*About this task*
Only these lines of the data below are wanted: the one with "Task: Click the peak of the sales chart line", the one with "Instruction: Click the", and any lines between them, each repeated exactly.

*Entries supplied*

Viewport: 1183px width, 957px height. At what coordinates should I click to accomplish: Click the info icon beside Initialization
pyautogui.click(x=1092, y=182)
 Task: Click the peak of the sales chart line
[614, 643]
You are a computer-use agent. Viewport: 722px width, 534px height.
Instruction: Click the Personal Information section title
* * *
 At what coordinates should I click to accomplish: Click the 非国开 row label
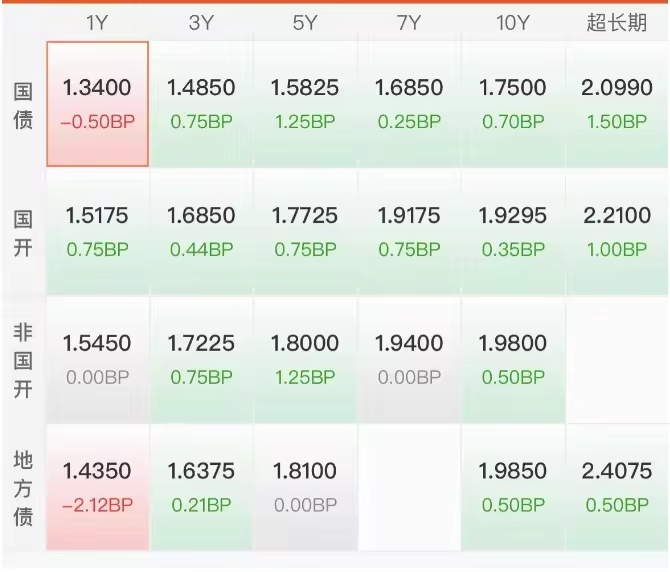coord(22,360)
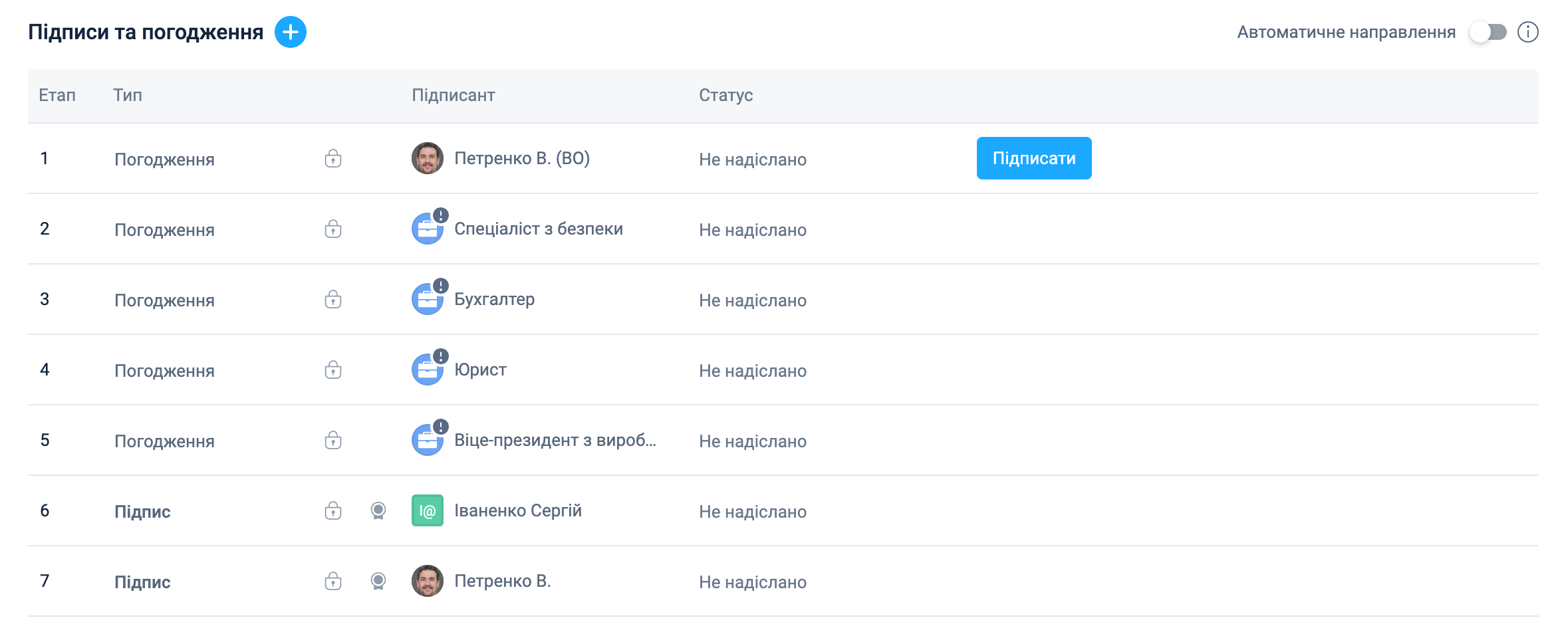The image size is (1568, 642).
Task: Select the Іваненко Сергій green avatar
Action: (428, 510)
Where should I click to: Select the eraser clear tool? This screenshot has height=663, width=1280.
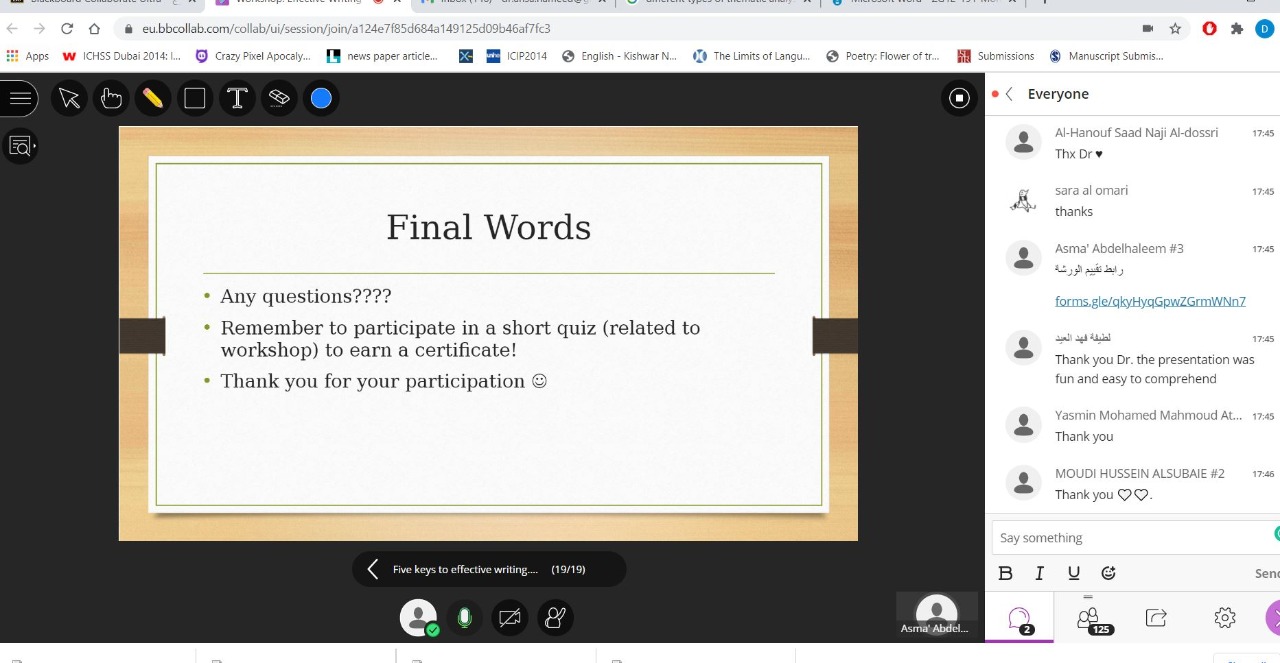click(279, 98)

*Response area*
 Task: Click the peak of the sales chart line
[614, 643]
You are a computer-use agent. Viewport: 722px width, 534px height.
Instruction: Click the Personal Information section title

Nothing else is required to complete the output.